Beberapa kalangan juga menyoroti bahwa tarian ini bisa menimbulkan kesalahpahaman dan stereotip yang tidak benar terhadap komunitas Yahudi. Di sisi lain, ada juga pihak yang mengkritisi bahwa mengaitkan tarian ini dengan praktik meminta-minta bisa memberikan citra buruk bagi budaya kerja yang profesional.
Dalam kajian fikih, meniru budaya atau tradisi dari kaum lain dikenal dengan istilah tasyabbuh. Hukum tasyabbuh sendiri bergantung pada konteksnya. Jika suatu tindakan menyerupai ibadah atau kebiasaan khas agama lain, maka hukumnya dilarang. Namun, jika hanya merupakan aspek budaya yang tidak terkait dengan ritual keagamaan, hukumnya bisa mubah atau makruh, tergantung pada dampaknya.

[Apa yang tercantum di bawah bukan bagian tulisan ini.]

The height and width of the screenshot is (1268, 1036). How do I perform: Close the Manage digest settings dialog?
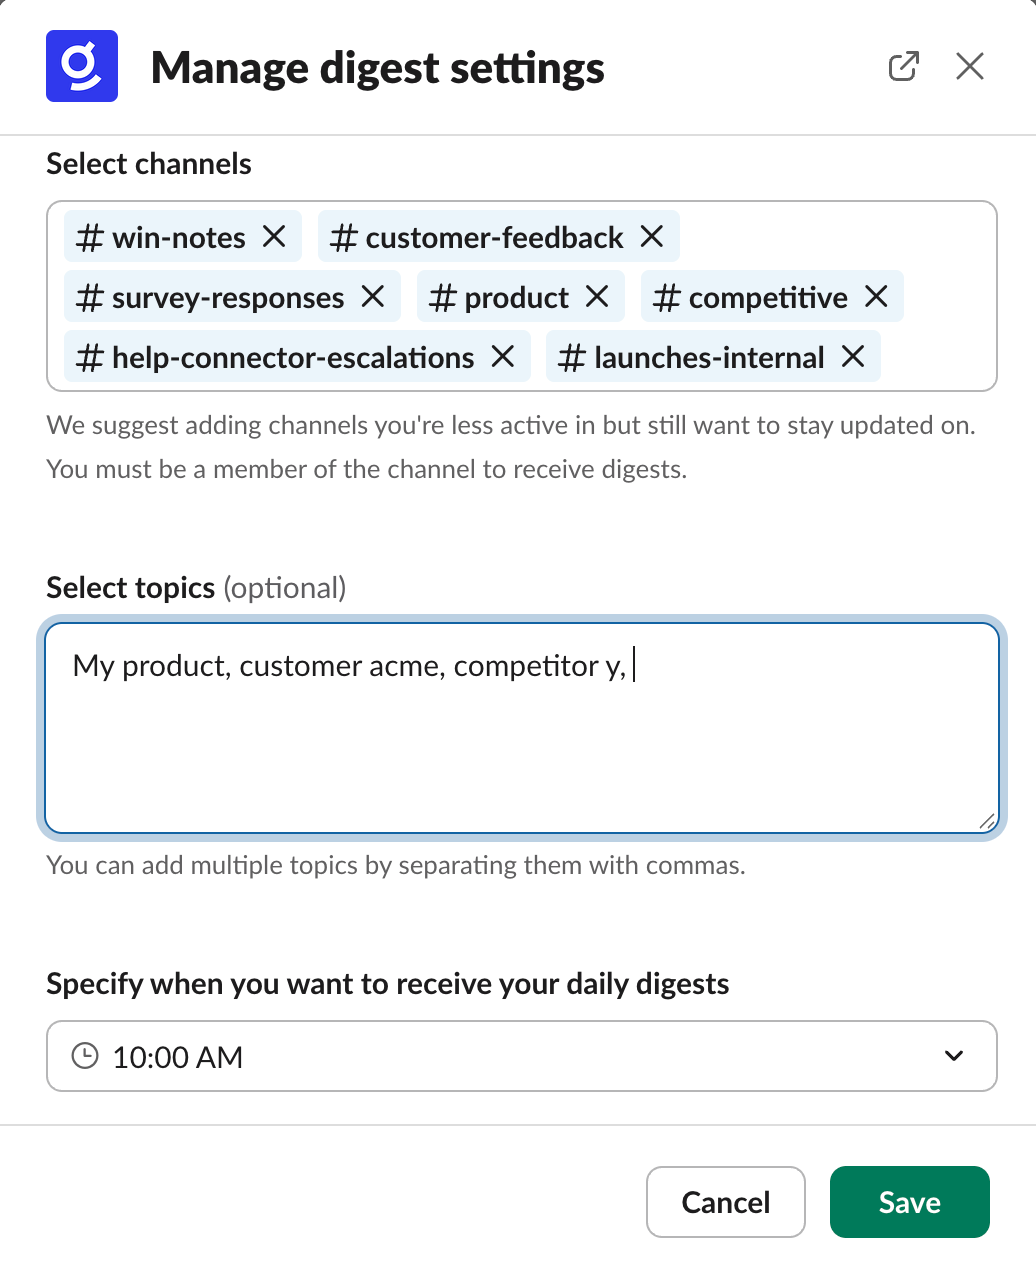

Beberapa ulama menilai bahwa menari secara umum bisa diperbolehkan jika tidak melanggar prinsip syariah, seperti bercampur dengan lawan jenis, dilakukan dengan gerakan yang tidak sopan, atau disertai dengan musik yang diharamkan. Jika tarian ini dilakukan semata-mata untuk hiburan tanpa niat merendahkan agama atau budaya tertentu, maka sebagian ulama memandangnya sebagai hal yang tidak sampai ke level keharaman.

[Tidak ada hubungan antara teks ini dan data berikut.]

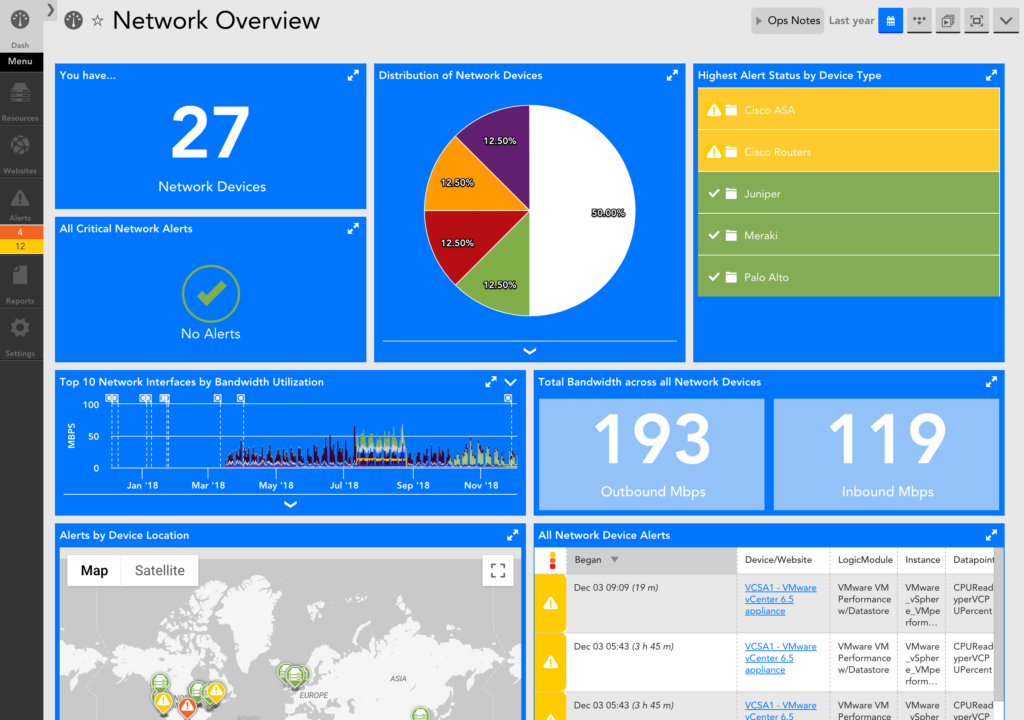This screenshot has height=720, width=1024.
Task: Toggle the Juniper device status row
Action: [x=848, y=193]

Namun, ulama seperti Ibnu Taimiyah menegaskan bahwa menari yang dikaitkan dengan ibadah atau tradisi keagamaan dari kaum lain termasuk dalam bid’ah dan tasyabbuh yang harus dihindari. Oleh karena itu, jika tarian ini memang memiliki unsur ritual tertentu dalam tradisi Yahudi, umat Islam sebaiknya lebih berhati-hati dalam mengikutinya.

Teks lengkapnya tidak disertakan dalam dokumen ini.